Discrimination training shows up across nearly every skill domain in ABA therapy. In early language development, a child learns to say “apple” when shown an apple but not when shown a banana. In safety awareness, a learner practices stopping at a red pedestrian signal and walking at a green one. In social skills training, a student practices recognizing the difference between a peer’s happy and upset facial expressions so they can respond appropriately, like joining in play or offering comfort.

For adults, the applications shift toward vocational skills and independent living. A young adult transitioning to living on their own might practice identifying different cleaning supplies and matching them to the right surface: window cleaner for glass, disinfectant for countertops. In a workplace setting, discrimination training can help someone learn which tasks belong to their role versus a coworker’s, or how to sort materials into the correct categories.
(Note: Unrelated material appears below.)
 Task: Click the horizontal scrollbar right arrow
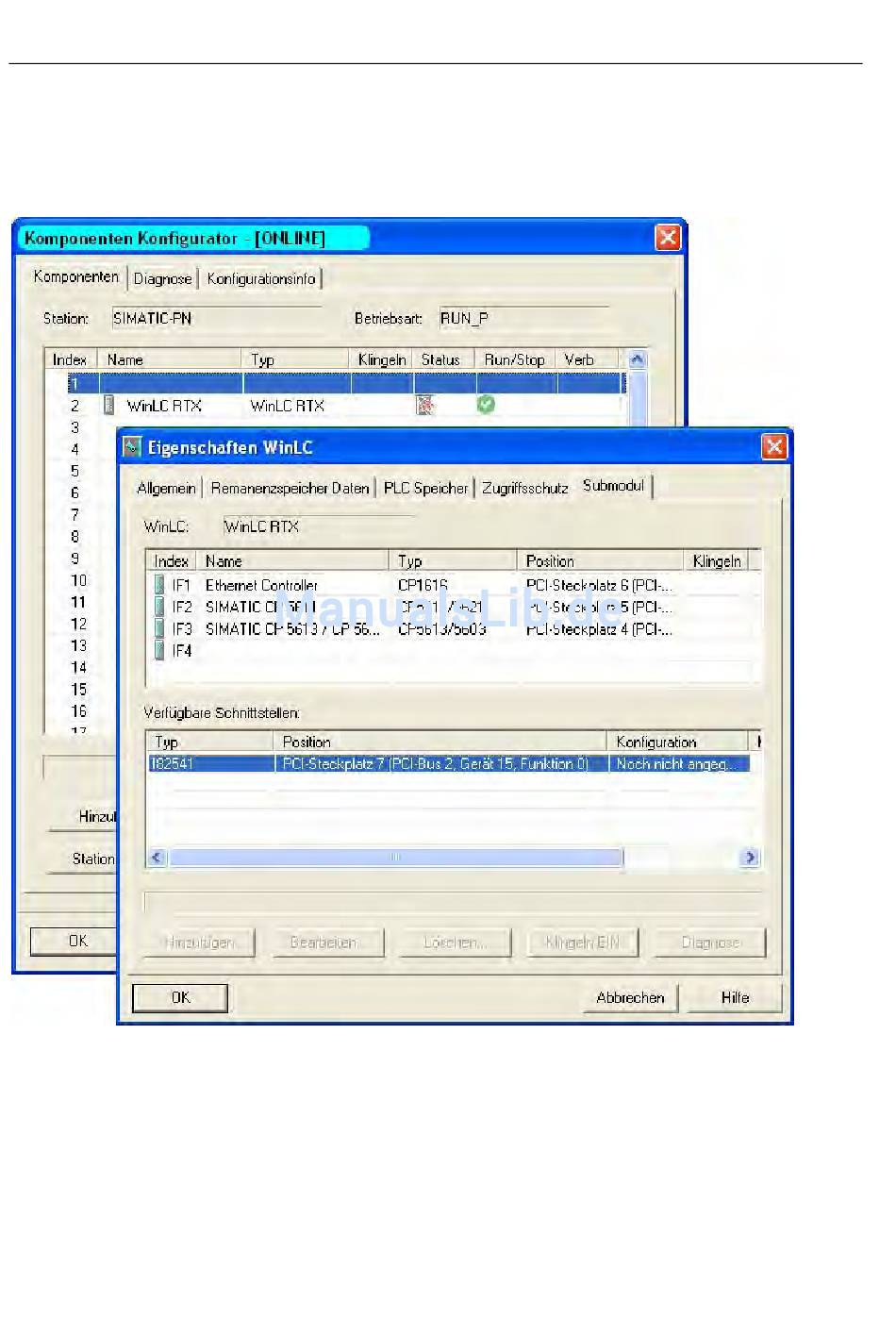click(750, 857)
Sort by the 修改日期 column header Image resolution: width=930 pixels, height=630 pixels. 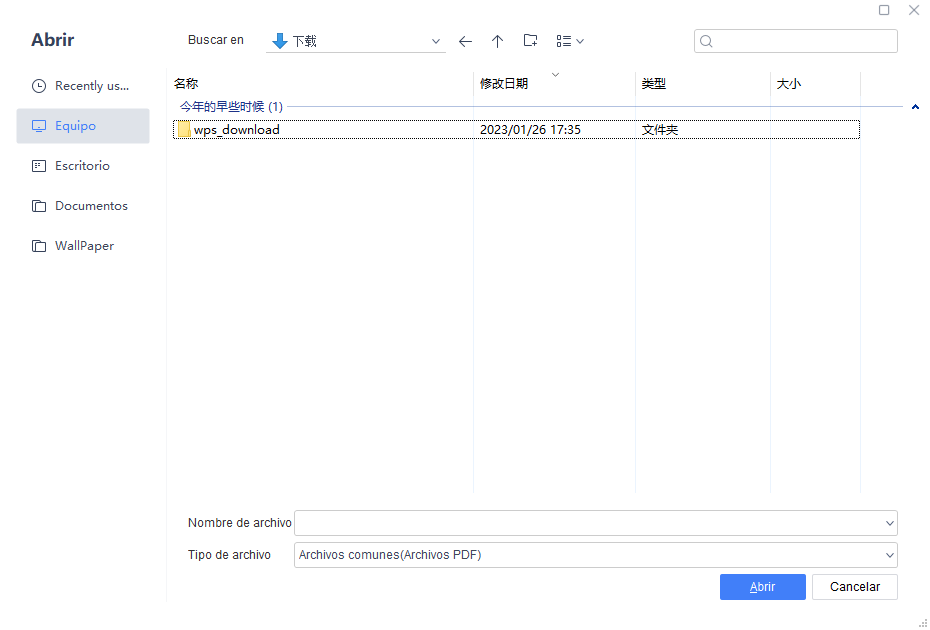click(x=504, y=84)
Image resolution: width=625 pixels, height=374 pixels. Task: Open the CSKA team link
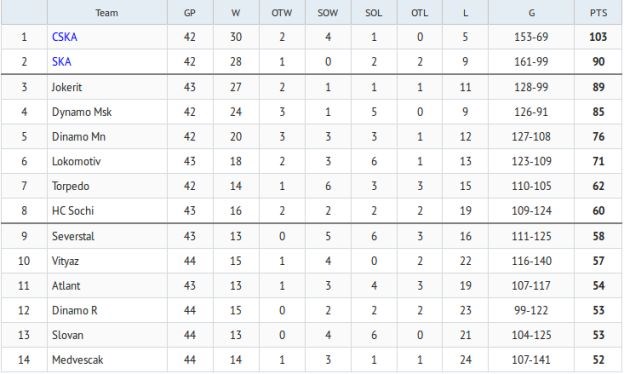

In special education classrooms, discrimination training is a go-to method for teaching foundational academic skills like identifying colors, shapes, letters, and numbers. Board Certified Behavior Analysts (BCBAs) and Registered Behavior Technicians (RBTs) use it across these settings, adapting the complexity and format to match the learner’s current skill level.

How Discrimination Relates to Generalization

Discrimination and generalization are two sides of the same coin. Discrimination is about responding differently to different stimuli. Generalization is about responding the same way across similar stimuli or new contexts. A child who learns to identify the color red using one set of objects needs to also recognize red on objects they’ve never seen before. That’s generalization.

Good discrimination training actually promotes generalization. When a learner truly understands the relevant feature of a stimulus (the color red, for instance, rather than the specific red block they practiced with), they can transfer that skill to new situations. Therapists plan for this by varying the materials, settings, and people involved in training so the learner doesn’t become locked into responding only under the exact conditions where they first learned the skill.

This interplay matters because the ultimate goal is never just to get a correct answer on a therapy table. It’s for the learner to use the skill in daily life, in places and situations that look nothing like a structured session. Discrimination training builds the precision, and generalization training ensures the skill travels.